=== Section Start ===

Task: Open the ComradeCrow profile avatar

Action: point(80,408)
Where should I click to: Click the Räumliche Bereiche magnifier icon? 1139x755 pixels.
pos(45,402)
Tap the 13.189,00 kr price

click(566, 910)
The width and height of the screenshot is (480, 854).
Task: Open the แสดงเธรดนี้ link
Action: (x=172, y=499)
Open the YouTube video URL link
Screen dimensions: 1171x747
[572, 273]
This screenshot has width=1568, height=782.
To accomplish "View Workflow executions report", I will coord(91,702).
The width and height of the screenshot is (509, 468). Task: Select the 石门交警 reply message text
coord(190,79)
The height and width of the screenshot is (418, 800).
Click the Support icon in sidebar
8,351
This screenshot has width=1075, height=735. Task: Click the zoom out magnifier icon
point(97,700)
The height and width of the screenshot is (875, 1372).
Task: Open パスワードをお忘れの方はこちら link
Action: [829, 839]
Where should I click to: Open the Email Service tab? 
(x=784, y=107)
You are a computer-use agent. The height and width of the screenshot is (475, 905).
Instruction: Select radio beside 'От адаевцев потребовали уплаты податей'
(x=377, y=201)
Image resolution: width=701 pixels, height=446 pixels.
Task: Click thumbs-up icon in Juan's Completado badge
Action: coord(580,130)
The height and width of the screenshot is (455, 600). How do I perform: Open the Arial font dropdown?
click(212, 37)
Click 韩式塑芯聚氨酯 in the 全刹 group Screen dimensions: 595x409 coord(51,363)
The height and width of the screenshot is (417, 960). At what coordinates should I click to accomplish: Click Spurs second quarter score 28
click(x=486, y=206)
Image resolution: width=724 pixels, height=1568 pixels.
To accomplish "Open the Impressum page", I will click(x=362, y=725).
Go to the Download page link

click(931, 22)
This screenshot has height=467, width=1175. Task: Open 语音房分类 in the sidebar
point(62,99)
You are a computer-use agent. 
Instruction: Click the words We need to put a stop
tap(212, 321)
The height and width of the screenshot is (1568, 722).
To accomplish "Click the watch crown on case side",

=== Section End ===

Task details: Every record must be returned exactly.

Output for this exercise:
Task: Open the ComradeCrow profile avatar

Action: point(80,408)
Where should I click to: Click the Räumliche Bereiche magnifier icon? 1139x755 pixels.
pos(45,402)
Tap the 13.189,00 kr price

click(566, 910)
The width and height of the screenshot is (480, 854).
Task: Open the แสดงเธรดนี้ link
Action: (x=172, y=499)
Open the YouTube video URL link
Screen dimensions: 1171x747
[572, 273]
This screenshot has width=1568, height=782.
To accomplish "View Workflow executions report", I will coord(91,702).
The width and height of the screenshot is (509, 468). Task: Select the 石门交警 reply message text
coord(190,79)
The height and width of the screenshot is (418, 800).
Click the Support icon in sidebar
8,351
This screenshot has width=1075, height=735. Task: Click the zoom out magnifier icon
point(97,700)
The height and width of the screenshot is (875, 1372).
Task: Open パスワードをお忘れの方はこちら link
Action: [829, 839]
Where should I click to: Open the Email Service tab? 
(x=784, y=107)
You are a computer-use agent. The height and width of the screenshot is (475, 905).
Instruction: Select radio beside 'От адаевцев потребовали уплаты податей'
(x=377, y=201)
Image resolution: width=701 pixels, height=446 pixels.
Task: Click thumbs-up icon in Juan's Completado badge
Action: coord(580,130)
The height and width of the screenshot is (455, 600). How do I perform: Open the Arial font dropdown?
click(212, 37)
Click 韩式塑芯聚氨酯 in the 全刹 group Screen dimensions: 595x409 coord(51,363)
The height and width of the screenshot is (417, 960). At what coordinates should I click to accomplish: Click Spurs second quarter score 28
click(x=486, y=206)
Image resolution: width=724 pixels, height=1568 pixels.
To accomplish "Open the Impressum page", I will click(x=362, y=725).
Go to the Download page link

click(931, 22)
This screenshot has height=467, width=1175. Task: Open 语音房分类 in the sidebar
point(62,99)
You are a computer-use agent. 
Instruction: Click the words We need to put a stop
tap(212, 321)
The height and width of the screenshot is (1568, 722).
To accomplish "Click the watch crown on case side",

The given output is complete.